### Loading

The archive provided is a .rar file with a .arff inside.  Before anything, we must load this information and transform it to a Pandas DataFrame object.

In [70]:
import pandas as pd
import numpy as np
import os

root_dir = os.getcwd()

In [71]:
# NOTE: ONLY RUN THIS ONCE

#import patoolib

#   decompress Chronic_Kidney_Disease.rar
#patoolib.extract_archive("Chronic_Kidney_Disease.rar", outdir=root_dir)

#   move Chronic_Kidney_Disease.arff to root directory
#os.rename(os.path.join(root_dir, "Chronic_Kidney_Disease", "chronic_kidney_disease_full.arff"), os.path.join(root_dir, "Chronic_Kidney_Disease.arff"))
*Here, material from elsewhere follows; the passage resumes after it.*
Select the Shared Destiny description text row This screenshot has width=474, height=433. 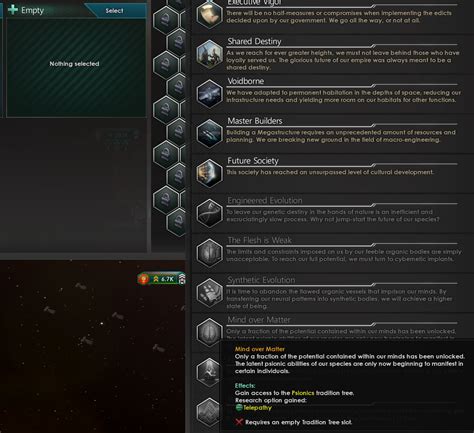[343, 60]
#   convert .arff to .csv with arffToCsv.py
#os.system("python arffToCsv.py")


##### NOTE:

There are stray commas on lines 71, 74, 371.  Likely input errors.
New data should have the correct number of columns.  Fix manually in Excel or a text editor if necessary.

In [72]:
# load Chronic_Kidney_Disease.csv to pandas dataframe
df = pd.read_csv("Chronic_Kidney_Disease.csv")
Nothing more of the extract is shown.